San Bonaventura ritiene che la conoscenza fine a sé stessa non vale a nulla, questa ha senso se fa vivere meglio, se fa raggiungere la felicità che è unicamente Dio e in Dio. Ecco spiegato il perché Bonaventura non distingue tra conoscenza, vita morale e ascetica e ne parla come di un unico viaggio dell’anima, un itinerario della mente verso Dio che è formato da sei gradi fino a raggiungere l’unione con Dio senza perdere la propria individualità. In tal modo egli evita qualsiasi tipo di spiritualismo astratto. 

L’uomo arriva a Dio partendo dalle sue cose della sua vita quotidiana, ma non solo nel senso della conoscenza filosofica, ma anche nel senso della conoscenza come semplice studio delle cose.

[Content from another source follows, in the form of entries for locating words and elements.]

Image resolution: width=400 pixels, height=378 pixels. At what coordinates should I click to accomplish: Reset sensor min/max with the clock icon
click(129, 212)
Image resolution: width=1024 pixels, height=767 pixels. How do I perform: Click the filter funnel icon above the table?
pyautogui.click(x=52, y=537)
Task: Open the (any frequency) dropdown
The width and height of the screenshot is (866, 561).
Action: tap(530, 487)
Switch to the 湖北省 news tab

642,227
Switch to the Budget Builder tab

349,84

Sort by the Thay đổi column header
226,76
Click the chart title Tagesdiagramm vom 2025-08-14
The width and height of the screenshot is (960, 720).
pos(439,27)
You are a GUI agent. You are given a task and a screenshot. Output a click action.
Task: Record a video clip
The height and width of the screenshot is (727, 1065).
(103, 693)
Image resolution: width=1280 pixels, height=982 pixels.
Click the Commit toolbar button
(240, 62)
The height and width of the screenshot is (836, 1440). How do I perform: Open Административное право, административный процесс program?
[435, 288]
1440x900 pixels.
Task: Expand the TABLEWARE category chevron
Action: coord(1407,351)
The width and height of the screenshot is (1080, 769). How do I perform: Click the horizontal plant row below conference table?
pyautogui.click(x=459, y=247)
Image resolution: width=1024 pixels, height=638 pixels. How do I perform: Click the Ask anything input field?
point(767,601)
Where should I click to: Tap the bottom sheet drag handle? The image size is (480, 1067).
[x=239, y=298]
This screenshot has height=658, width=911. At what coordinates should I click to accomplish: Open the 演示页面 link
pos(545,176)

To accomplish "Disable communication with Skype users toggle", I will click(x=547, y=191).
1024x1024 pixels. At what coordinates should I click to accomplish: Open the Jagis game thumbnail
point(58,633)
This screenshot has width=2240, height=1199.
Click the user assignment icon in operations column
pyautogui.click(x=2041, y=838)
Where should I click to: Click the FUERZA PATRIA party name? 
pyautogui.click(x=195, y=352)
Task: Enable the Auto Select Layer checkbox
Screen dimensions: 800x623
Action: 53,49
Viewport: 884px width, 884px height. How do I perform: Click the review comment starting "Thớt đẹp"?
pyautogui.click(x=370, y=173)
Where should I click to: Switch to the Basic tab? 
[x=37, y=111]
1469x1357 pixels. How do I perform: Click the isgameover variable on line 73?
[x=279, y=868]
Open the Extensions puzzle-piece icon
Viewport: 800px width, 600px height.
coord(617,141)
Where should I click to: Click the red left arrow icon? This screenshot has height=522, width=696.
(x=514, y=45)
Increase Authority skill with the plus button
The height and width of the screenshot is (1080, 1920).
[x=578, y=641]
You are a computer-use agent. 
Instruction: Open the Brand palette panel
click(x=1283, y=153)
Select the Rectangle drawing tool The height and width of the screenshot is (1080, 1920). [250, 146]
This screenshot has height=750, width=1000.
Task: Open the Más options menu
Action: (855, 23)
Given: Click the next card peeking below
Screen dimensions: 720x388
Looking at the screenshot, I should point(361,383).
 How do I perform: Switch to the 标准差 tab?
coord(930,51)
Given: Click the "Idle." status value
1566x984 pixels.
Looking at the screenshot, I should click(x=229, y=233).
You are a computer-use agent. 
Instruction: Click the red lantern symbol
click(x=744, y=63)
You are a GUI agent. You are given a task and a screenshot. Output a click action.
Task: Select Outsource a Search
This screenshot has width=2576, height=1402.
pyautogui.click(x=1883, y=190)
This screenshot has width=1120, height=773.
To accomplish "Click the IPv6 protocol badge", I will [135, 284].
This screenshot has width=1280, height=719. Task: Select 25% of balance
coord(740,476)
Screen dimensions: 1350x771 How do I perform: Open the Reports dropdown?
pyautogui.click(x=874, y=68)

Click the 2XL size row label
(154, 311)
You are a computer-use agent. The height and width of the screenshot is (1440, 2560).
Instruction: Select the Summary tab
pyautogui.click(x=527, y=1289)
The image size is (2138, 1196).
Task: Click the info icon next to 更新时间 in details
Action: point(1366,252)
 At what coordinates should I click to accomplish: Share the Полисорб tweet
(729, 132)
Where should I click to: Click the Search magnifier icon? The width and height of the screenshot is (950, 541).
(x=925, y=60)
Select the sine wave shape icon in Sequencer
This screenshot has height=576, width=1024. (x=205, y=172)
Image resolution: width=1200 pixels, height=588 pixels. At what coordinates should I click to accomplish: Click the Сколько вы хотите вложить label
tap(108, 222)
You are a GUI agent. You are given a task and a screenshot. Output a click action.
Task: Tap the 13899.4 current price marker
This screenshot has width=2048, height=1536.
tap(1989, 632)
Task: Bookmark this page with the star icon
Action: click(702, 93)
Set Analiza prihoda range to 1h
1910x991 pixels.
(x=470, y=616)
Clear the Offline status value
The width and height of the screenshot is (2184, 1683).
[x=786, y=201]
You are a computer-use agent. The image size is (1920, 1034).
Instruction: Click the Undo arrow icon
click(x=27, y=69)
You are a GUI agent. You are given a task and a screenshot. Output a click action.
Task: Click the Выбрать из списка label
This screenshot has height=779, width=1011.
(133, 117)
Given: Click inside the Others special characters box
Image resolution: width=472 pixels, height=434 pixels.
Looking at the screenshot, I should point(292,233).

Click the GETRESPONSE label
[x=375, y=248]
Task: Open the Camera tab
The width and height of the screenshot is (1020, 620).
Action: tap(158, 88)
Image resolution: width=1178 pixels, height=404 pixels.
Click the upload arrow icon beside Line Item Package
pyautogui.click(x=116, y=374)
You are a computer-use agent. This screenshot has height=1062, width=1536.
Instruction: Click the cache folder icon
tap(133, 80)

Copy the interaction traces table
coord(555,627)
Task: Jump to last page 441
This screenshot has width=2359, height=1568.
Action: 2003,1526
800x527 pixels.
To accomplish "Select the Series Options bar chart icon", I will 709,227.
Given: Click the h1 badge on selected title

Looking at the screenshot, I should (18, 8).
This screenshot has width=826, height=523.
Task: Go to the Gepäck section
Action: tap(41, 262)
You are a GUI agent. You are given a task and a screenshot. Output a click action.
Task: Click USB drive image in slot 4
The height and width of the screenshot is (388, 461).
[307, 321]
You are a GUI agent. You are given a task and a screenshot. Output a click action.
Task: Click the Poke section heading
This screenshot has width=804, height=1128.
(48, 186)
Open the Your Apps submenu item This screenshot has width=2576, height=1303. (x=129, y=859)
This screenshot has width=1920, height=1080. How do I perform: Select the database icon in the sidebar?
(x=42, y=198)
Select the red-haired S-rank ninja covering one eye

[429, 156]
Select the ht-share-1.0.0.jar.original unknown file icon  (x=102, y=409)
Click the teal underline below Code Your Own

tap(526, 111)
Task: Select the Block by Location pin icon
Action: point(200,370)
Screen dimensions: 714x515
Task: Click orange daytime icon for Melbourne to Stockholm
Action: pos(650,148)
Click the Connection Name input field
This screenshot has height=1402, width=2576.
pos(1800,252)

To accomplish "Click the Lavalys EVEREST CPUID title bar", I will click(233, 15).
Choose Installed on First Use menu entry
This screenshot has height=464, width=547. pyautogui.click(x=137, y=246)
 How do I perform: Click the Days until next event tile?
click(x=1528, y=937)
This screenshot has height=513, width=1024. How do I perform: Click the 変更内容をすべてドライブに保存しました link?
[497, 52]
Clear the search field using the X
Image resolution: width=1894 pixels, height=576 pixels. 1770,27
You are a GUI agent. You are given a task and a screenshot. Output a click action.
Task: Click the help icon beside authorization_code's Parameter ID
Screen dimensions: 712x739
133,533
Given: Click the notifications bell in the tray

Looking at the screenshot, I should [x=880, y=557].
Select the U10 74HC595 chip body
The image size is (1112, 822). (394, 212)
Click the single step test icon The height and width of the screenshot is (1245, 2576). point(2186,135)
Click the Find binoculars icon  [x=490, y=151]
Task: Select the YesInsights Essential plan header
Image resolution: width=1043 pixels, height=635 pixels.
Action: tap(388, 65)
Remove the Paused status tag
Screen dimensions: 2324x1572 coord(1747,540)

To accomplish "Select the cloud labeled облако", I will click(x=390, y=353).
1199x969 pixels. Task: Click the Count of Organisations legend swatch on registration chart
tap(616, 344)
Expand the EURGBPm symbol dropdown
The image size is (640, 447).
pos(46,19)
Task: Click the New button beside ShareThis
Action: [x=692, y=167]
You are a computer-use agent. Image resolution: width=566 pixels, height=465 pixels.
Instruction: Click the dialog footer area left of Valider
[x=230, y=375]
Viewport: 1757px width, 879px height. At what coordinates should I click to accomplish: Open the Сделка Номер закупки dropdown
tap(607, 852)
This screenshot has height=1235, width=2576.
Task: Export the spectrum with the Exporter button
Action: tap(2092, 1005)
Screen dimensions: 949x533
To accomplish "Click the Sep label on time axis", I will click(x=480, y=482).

Tutto se conosciuto bene, concorre al raggiungimento di Dio; perché la realtà è una sorta di sinfonia di Dio.

Il primo grado dice infatti che per mezzo dei sensi esterni l’anima apprende la bellezza del creato e tende al Creatore.  

La vita di San Francesco

Teologo dogmatico, mistico, superiore generale del suo Ordine dei Frati Minori, Vescovo Cardinale, egli non è vissuto che 53 anni ed ha lasciato dietro di sé come un immenso solco la soavità della sua anima penetrata dalla dottrina e nello stesso tempo della tenera pietà in una grande santità. Egli scrisse una vita di San Francesco d’Assisi, cosa che faceva dire a San Tommaso d’Aquino: è l’opera di un santo su di un altro santo.

Il ritorno a Nazareth secondo Bonaventura

San Bonaventura a toccare i cuori umani con pensieri sul «vecchio Giuseppe» come protettore di Maria e Gesù Bambino nella povera grotta. Racconta brevemente la fuga in Egitto. Poi, in un grazioso quadretto descrive il ritorno della Sacra Famiglia a Nazareth

«Sono passati sette anni, da quando il Signore è fuggito esule in Egitto. Una notte, a Giuseppe mentre dorme appare un angelo che gli dice: “Prendi il fanciullo e sua Madre e torna nella terra di Israele, perché quelli che volevano uccidere il Bambino sono morti”. Lui prende allora il fanciullo e sua Madre e torna in Israele. Al suo arrivo però viene a sapere che il re è Archelao, figlio d’Erode, e ha paura di entrarvi. E l’angelo, ancora una volta, si fa vivo per dirgli di andare in Galilea, nella cittadina di Nazareth. Il suo ritorno coincide più o meno con la festa dell’Epifania, ossia due giorni dopo, stando al martirologio romano».

“Questione divina”

È un racconto già leggendario, ma non in contraddizione con il testo originale di Matteo, al quale segue in Bonaventura l’interpretazione per i fedeli che devono seguire Gesù e trovare la via libera per ritornare in patria.

Un altro francescano, il teologo Duns Scoto, sceglie alcune questioni intitolate De matrimonio inter B.V. Mariam et sanctus Joseph. Propone una nuova spiegazione del loro sposalizio, ricorrendo alla distinzione tra il diritto sui corpi e il loro uso nel matrimonio. Ma il suo pensiero, che è quello dei teologi del tempo, non lo vede appoggiato alla legge di allora. Non sono pensieri molto luminosi. Però sottolineano che il matrimonio è stato perfetto, sotto tutti gli aspetti, ed è da considerare una “questione divina”, regolata dallo Spirito Santo.